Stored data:
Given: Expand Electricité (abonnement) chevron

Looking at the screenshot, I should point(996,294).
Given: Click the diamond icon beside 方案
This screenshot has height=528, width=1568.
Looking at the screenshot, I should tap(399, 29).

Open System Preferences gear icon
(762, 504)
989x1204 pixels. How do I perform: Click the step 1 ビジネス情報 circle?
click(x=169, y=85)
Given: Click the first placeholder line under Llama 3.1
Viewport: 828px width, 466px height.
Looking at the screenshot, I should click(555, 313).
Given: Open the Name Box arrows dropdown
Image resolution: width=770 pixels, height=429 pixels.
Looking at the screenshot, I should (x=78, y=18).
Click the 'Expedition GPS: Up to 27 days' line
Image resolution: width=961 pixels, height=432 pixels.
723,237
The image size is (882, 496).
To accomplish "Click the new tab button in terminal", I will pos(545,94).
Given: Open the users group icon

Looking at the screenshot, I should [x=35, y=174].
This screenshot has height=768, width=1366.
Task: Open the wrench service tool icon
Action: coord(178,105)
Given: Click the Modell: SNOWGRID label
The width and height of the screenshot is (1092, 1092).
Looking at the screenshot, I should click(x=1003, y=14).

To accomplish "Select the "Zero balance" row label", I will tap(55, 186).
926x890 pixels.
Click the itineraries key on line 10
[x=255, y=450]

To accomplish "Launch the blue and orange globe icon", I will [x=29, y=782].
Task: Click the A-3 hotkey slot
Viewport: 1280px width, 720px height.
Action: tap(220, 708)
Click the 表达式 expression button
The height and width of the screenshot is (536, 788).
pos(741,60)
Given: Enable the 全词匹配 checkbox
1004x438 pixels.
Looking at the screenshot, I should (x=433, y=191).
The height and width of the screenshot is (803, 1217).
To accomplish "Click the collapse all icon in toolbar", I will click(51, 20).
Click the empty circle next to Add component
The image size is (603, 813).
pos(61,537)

» **Exercise**: Return a copy of each line in the records above that has "label" in it.

» **Solution for this problem**:
Given: Click the Modell: SNOWGRID label
To accomplish "Select the "Zero balance" row label", I will tap(55, 186).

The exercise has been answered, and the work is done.